» **SOURCE EXCERPT**:
-- begin --

2. Transit Costs Project Overview

In this section, we provide an overview of our case studies and draw on work we did in other cities to identify common themes across all of our research and make recommendations about how to build transit infrastructure more cheaply and quickly in the United States and other high-cost environments. While this work is comparative, we recognize that differences in accounting, project scopes, and transparency make precise comparisons difficult. Despite these challenges, we believe that our in-depth case-based approach allows us to understand what drives costs in high-, median-, and low-cost projects.

To do this, we examine multiple cost drivers thematically, but every theme comes back to institutions and decision-making processes and how they influence each of the aspects we study:

  • Politics and decision making
  • Civil service and internal capacity
  • Procurement and risk allocation
  • Utilities and coordination between and within agencies
  • Labor
  • Cost-effective design

Physical geography, archeology, and geology also drive costs, but in the cases we have studied, low-cost countries have figured out how to deliver projects under challenging geological, seismic, and archaeological conditions. Overall, at the most general scale, it is necessary to address politics and institutions to address the downstream issues.

Practitioners in high-cost environments must be ready to learn from their low-cost counterparts, reflect on internal practices and standards, and ask both “Why do we do things the way we do them?” and “How can we adopt practices from more efficient places?”. Ultimately, lower costs can be achieved by implementing governance, civil service, procurement, and transparency reforms and using them to reduce the extent of overengineering and local extraction. None of this requires large-scale legal changes, but it does require reassessing decision-making processes, institutions, the nuts and bolts of project agreements, and getting key decision makers to support projects rather than delay difficult decisions.

2.1 Additional cases

While most of our work has gone into the five primary cases—high-cost New York and Boston and low-cost Stockholm, Istanbul, and the cities of Italy—we’ve also interviewed practitioners and studied documents in other cities.

In Paris, where construction costs are roughly at the global median, we conducted six interviews and reviewed government reports to understand how one of the median-cost cases builds transit projects. While Paris’ costs are generally good, the 200 km Grand Paris Express (GPE) cost overruns have drawn severe criticism from the state’s top administrative court, the Cour des Comptes (2017). Based on our review, we have seen that French practices sometimes resemble those of low-cost Italy and other times those of high-cost America.

Additional countries and cities where we have interviewed experts, collected data, and reviewed reports include low-cost Spain, Switzerland, and South Korea; medium-cost Germany and Israel; and the largely high-cost Netherlands, United Kingdom, Philippines, Canada, Australia, Seattle, Los Angeles, and Taiwan. Among those, Spain resembles Italy and Turkey closely, and we expect that a full case study there would reveal details that differ subtly from those of Italy and Turkey but at a larger scale are institutionally similar. The others are more divergent, and we expect that full case studies there would reveal additional details and factors. Taiwan appears the most unusual: a report and an interview both blamed high costs on corruption coming from the timing of the transition from one-party rule to multiparty democracy (Personal Interview B 2020).

-- end --

» **TASK MATERIAL**:
-- begin --

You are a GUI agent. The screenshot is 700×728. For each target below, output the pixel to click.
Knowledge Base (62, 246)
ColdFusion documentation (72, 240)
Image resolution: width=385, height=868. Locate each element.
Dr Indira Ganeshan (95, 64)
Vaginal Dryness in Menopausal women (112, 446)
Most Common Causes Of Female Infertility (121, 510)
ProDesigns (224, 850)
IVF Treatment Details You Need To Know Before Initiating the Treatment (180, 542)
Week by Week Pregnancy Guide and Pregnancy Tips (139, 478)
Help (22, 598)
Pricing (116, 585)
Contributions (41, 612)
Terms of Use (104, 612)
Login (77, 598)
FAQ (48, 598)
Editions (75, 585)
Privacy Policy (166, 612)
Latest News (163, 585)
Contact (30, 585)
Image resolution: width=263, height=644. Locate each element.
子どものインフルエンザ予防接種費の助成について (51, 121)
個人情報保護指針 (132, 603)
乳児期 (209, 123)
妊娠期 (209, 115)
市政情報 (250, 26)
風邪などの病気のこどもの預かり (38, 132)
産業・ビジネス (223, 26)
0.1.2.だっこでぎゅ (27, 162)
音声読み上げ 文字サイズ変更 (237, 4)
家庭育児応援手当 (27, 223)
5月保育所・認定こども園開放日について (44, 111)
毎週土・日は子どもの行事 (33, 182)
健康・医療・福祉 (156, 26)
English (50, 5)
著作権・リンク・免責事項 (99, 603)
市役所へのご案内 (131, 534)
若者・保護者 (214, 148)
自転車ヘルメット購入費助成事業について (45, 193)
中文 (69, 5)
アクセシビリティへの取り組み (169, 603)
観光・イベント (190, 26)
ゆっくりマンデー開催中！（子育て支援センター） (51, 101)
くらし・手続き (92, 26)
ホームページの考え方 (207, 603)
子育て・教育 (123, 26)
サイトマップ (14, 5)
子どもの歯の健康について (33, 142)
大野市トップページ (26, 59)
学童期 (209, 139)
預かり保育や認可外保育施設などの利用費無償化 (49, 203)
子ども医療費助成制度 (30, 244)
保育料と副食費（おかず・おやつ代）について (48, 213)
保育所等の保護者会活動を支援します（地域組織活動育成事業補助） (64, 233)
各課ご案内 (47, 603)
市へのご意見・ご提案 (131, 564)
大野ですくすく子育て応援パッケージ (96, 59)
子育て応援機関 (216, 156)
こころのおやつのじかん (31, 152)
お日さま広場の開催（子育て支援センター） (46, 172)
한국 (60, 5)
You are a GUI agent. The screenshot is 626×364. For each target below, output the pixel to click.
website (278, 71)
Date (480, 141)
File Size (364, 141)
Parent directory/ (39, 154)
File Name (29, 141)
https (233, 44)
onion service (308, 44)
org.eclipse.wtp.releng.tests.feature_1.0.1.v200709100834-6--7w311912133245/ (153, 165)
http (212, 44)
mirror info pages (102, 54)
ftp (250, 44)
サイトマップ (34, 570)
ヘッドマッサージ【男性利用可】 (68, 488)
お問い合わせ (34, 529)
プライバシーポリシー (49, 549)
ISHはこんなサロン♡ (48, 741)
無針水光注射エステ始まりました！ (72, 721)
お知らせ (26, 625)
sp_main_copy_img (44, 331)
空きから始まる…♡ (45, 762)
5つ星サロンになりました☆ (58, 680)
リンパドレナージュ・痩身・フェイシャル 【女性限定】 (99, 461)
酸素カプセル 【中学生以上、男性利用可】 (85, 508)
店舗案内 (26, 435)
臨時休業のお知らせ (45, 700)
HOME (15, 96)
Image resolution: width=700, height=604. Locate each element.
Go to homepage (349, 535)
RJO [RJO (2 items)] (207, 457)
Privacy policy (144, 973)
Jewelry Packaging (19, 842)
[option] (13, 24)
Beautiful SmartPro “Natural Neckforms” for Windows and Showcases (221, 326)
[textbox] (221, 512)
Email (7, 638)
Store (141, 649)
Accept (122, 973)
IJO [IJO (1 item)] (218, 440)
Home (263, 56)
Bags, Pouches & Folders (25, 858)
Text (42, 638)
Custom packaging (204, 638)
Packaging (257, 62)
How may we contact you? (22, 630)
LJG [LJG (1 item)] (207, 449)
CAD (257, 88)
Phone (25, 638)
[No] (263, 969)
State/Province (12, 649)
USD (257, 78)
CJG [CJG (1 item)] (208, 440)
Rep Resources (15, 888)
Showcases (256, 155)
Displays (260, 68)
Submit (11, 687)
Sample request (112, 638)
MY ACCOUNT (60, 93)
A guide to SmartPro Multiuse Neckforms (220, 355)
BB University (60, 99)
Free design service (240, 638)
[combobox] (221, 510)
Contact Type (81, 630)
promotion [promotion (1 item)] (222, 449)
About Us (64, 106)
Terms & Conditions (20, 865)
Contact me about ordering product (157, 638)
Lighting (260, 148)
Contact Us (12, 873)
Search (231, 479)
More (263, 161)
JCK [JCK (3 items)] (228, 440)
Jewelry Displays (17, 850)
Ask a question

-- end --

» **STATED EXERCISE 1**:
Write out the lines of the listing from the one containing "個人情報保護指針 (132, 603)" through the one containing "くらし・手続き (92, 26)", both ends included.
» **STATED EXERCISE 2**:
Carry the transit costs excerpt forward from its final sentence.
The listing and the transit costs text come from unrelated sources.

» **REPLY 1**:
個人情報保護指針 (132, 603)
乳児期 (209, 123)
妊娠期 (209, 115)
市政情報 (250, 26)
風邪などの病気のこどもの預かり (38, 132)
産業・ビジネス (223, 26)
0.1.2.だっこでぎゅ (27, 162)
音声読み上げ 文字サイズ変更 (237, 4)
家庭育児応援手当 (27, 223)
5月保育所・認定こども園開放日について (44, 111)
毎週土・日は子どもの行事 (33, 182)
健康・医療・福祉 (156, 26)
English (50, 5)
著作権・リンク・免責事項 (99, 603)
市役所へのご案内 (131, 534)
若者・保護者 (214, 148)
自転車ヘルメット購入費助成事業について (45, 193)
中文 (69, 5)
アクセシビリティへの取り組み (169, 603)
観光・イベント (190, 26)
ゆっくりマンデー開催中！（子育て支援センター） (51, 101)
くらし・手続き (92, 26)

» **REPLY 2**:
Across the English-speaking countries other than the United States, there are some striking similarities. The institutional problems we have heard about from experts in Britain, Canada, and Australia are largely the same, and it appears that Canada, Australia, Singapore, Hong Kong, and New Zealand are imitating British practices. Moreover, the cost histories of this region are similar. Where New York began displaying a large construction-costs premium over the rest of the world in the 1930s, London only did between the 1970s and the 1990s, shortly followed by Hong Kong, Canada, and Singapore.

Imitation of British practices is also seen elsewhere: as detailed in the Stockholm case study, some of the British aspects of privatization and devolution of expertise to private consultancies are making their way to Scandinavia. We cannot definitively connect such Anglicization with higher costs, as the process is in its infancy, but the Anglicization process correlates with cost increases across countries.

2.2 Politics and decision making

Megaproject decisions are always political, in high- as well as low-cost countries. Large megaprojects are constantly referenced in party programs in national, regional, or local elections. Moreover, even when not explicitly part of an election campaign, the decision for a large enough megaproject is decided at the highest level. Decisions about alignments, stations, analyses need to follow standard procedures rather than being reinvented for each project. In low-cost countries, politicians do not micromanage such technical matters, but they do macromanage and make yes-or-no decisions about building megaprojects.

While there may be political consensus that metro expansion is desirable, this does not mean there is consensus about how to go about it or which projects to support. Different political parties or levels of government may snipe at one another in order to claim credit. In Turkey, it is a political goal for the Erdoğan cabinet to deny credit to Istanbul’s opposition mayor and potential presidential challenger Ekrem İmamoğlu. Since İmamoğlu was elected, it has been more difficult to arrange loan grants from local banks and state approvals for international funding, which has forced İmamoğlu to issue Eurobonds to finance metro expansion.

Balancing political and professional decision making is therefore delicate. Irrespective of how a city’s construction costs compare with others’, rail projects require large budgets and necessarily concern elected officials from different levels of government. If the decision is fully depoliticized, it’s indicative of very high levels of political consensus and limited credit fights.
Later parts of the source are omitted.